So I sat and listened to the son of the Evangelist as he declared most mightily the question of God. "Sun of mayun, can these bones leeuv?" That kid was full of the power of something that day. That's for sure. It was beautiful. And a little scary. And wonderful - he Recited the entire chapter! Top to bottom. He was utterly spent at the end. The drama of the story had consumed him as with fire from the mountain top. I'd never seen anything so ... so ... well, so.
And now here we are, a quarter of a century later, and whenever I think of that chapter, I think of that kid. That moment. The breathlessness of it. The drama of it. The consuming fire I could almost see. And until this time in my life - now - here - when I have thought of that chapter, I have thought as far as "Oh Lord God, thou knowest." For me, this vision of Ezekiel's has been a kind of metaphorical language - a mental image to use to get to a place where it was safe and peaceful to just rest in the fact that God knows. God knows. But now something has shifted.
Part II is commencing.
After Ezekiel says, "You know, God," the next thing that happens is the story of Ezekiel's Bones, Part II.
Again he said unto me, Prophesy upon these bones, and say unto them, O ye dry bones, hear the word of the LORD. Thus saith the Lord GOD unto these bones; Behold, I will cause breath to enter into you, and ye shall live. And I will lay sinews upon you, and will bring up flesh upon you, and cover you with skin, and put breath in you, and ye shall live; and ye shall know that I am the LORD. So I prophesied as I was commanded: and as I prophesied, there was a noise, and behold a shaking, and the bones came together, bone to his bone.
Do you see it? After the question (any question) is answered with "God only knows," the next thing is the story of what happens to the bones. They came together. Bone to bone, sinew to sinew ... and the prophet could HEAR it! (Man, I love this story.)

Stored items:
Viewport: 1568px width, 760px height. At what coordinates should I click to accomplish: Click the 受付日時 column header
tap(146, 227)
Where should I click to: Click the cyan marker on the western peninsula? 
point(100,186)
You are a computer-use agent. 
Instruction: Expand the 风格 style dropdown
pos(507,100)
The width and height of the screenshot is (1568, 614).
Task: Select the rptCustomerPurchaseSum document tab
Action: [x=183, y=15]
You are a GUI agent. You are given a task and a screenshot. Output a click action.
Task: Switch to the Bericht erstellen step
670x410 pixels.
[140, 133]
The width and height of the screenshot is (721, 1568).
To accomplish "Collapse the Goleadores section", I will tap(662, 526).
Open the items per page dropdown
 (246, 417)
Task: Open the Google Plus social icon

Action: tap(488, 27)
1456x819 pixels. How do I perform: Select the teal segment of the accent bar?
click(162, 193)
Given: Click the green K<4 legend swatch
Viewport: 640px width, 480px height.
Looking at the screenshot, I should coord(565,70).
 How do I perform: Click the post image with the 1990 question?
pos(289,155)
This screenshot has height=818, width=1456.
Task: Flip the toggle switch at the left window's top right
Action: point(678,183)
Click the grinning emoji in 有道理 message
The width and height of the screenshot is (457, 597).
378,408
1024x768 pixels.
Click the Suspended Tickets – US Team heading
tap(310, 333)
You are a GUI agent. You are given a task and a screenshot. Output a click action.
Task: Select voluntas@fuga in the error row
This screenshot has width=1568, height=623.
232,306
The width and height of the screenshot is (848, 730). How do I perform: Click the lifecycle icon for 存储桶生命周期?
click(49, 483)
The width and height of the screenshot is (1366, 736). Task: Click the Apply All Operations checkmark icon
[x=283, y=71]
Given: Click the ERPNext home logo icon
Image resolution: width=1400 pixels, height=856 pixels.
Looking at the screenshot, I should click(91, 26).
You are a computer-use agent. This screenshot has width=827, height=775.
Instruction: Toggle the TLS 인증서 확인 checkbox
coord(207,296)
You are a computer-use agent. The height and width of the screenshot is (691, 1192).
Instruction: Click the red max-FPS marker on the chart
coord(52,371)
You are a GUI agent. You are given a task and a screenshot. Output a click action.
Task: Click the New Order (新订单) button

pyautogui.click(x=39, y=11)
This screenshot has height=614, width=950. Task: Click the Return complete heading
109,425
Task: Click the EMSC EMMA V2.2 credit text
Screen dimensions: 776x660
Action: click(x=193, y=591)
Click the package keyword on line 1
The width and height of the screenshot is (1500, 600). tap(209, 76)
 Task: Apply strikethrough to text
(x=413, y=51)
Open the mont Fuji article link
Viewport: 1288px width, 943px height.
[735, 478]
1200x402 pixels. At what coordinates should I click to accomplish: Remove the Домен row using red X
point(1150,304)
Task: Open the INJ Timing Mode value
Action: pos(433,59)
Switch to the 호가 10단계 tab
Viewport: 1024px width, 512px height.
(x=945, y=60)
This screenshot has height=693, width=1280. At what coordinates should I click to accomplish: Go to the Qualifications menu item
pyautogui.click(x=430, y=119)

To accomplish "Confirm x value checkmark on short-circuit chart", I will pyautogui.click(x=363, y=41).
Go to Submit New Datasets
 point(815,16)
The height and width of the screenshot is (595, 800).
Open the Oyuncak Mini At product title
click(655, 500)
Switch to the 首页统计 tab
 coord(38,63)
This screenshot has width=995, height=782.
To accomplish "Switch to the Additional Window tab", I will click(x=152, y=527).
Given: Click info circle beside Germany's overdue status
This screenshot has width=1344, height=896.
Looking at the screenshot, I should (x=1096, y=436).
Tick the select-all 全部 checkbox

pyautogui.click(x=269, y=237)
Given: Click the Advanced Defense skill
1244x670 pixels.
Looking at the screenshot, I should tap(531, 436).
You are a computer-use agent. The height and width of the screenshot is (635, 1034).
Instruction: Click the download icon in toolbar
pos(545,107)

Assignment: Carry on the reflection on Ezekiel's vision of the dry bones from the point where it stops.

Answer for this exercise:
And then Ezekiel notices that "there is no breath in them." There they stand. They look like people. He's actually HEARD the building of all these people - they were put together right in front of him, and there they stand. But they do not live. And the God who knows tells the prophet who is listening to do something about it.
Then said he unto me, Prophesy unto the wind, prophesy, son of man, and say to the wind, Thus saith the Lord GOD; Come from the four winds, O breath, and breathe upon these slain, that they may live. So I prophesied as he commanded me, and the breath came into them, and they lived, and stood up upon their feet, an exceeding great army.
Of course, I know that this is a prophecy about the nation of Israel. I know Ezekiel did not see a vision of a prophecy of my life. But all life is life. And for the first time in my life I see something I did not see before. I hear something my ears could not hear before. I am becoming more and more ready to quickly reply "God knows," and have that be my normal, ordinary, and peaceful response.
But now, now I think that I am ready to say something to the wind.